The Anthropology of Nationality and Passports
The establishment of modern nation-states had an enormous impact on humanity. We can cite the introduction of the passport system as one example of the impact. Modern nation states have established nationalities and national borders, and their issuance of passports and other forms of identification have tied individuals to a particular locality and allowed them to control people crossing national borders. A passport now acts as identification of an individual as a member of a certain nation, and also determines other details such as that individual’s rights and locus of conscious identification.

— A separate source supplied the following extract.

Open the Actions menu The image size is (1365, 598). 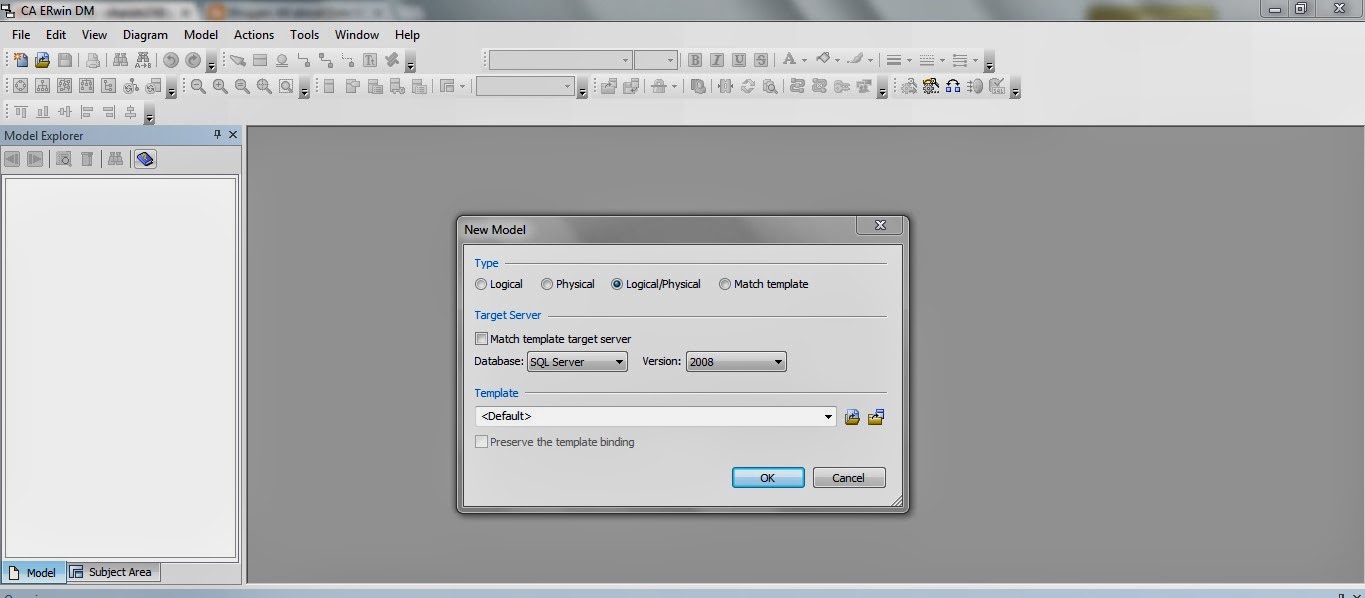click(x=253, y=34)
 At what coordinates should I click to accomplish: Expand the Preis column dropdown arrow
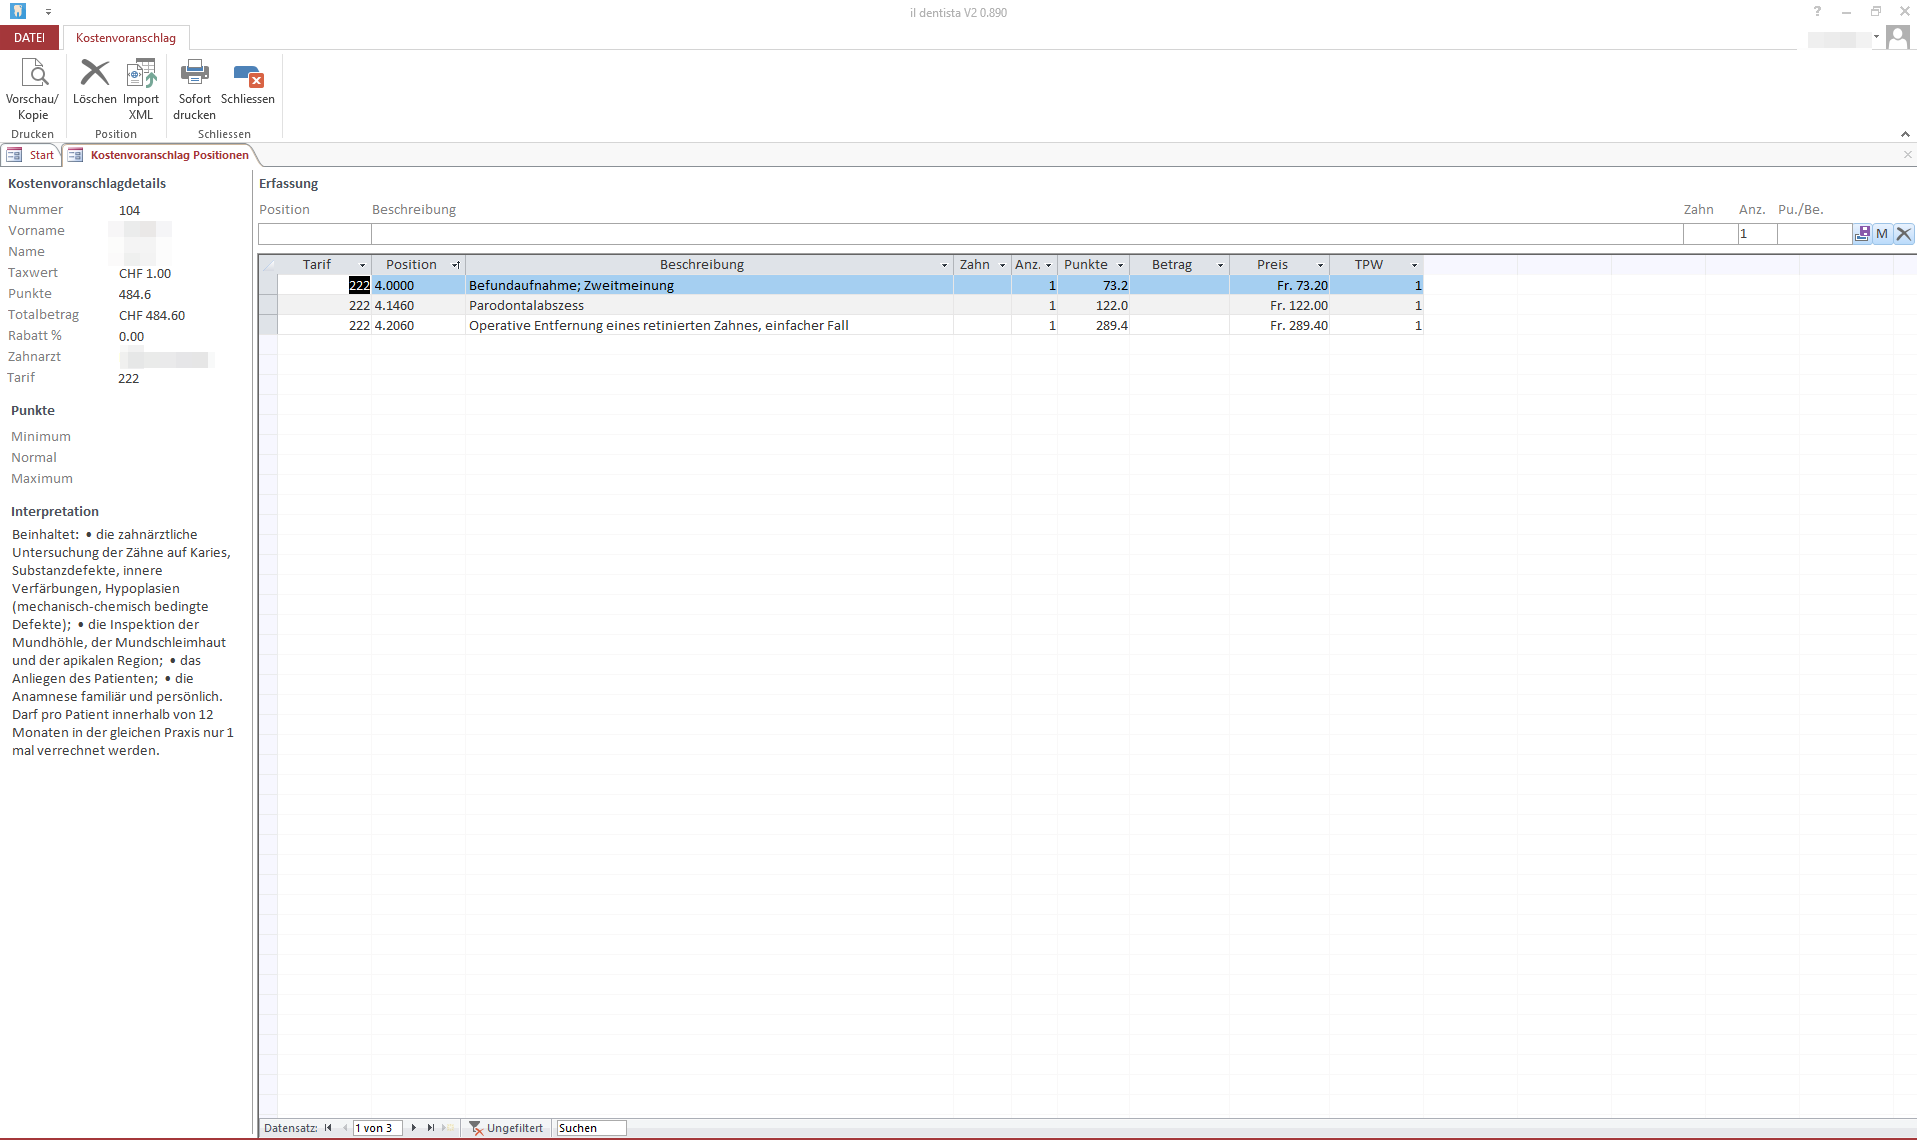click(x=1320, y=265)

However, with the precipitous rise in the flow of people and information resulting from globalization, consciousness concerning the nationality of people and national borders has become more diversified. Take the example of the EU, which has given birth to a form of membership identification that transcends the national level. In addition, while there are individuals who have acquired more than one passport due to naturalization, acquisition of permanent residency, or international marriage, there are other cases in which ethnic groups who hitherto have not had the concept of nationality have the citizenship system imposed on them. There are also individuals who find themselves without nationality due to vagaries of national power or conflicts with naturalization laws. In looking at issues related to nationality and passports, some individuals experience an identity crisis, and others consider nationality and passports as tools for crossing borders and acquiring rights.
This research group is composed of researchers from a number of different disciplines, including anthropology, law, sociology, history and political economics, who focus on various aspects of nationality and passports. This diversity is such that while considering their impact on humanity and clarifying the symbiotic relationship between humanity and nation-states, we can also understand the significance of nationality and passports to humanity in the context of a global society.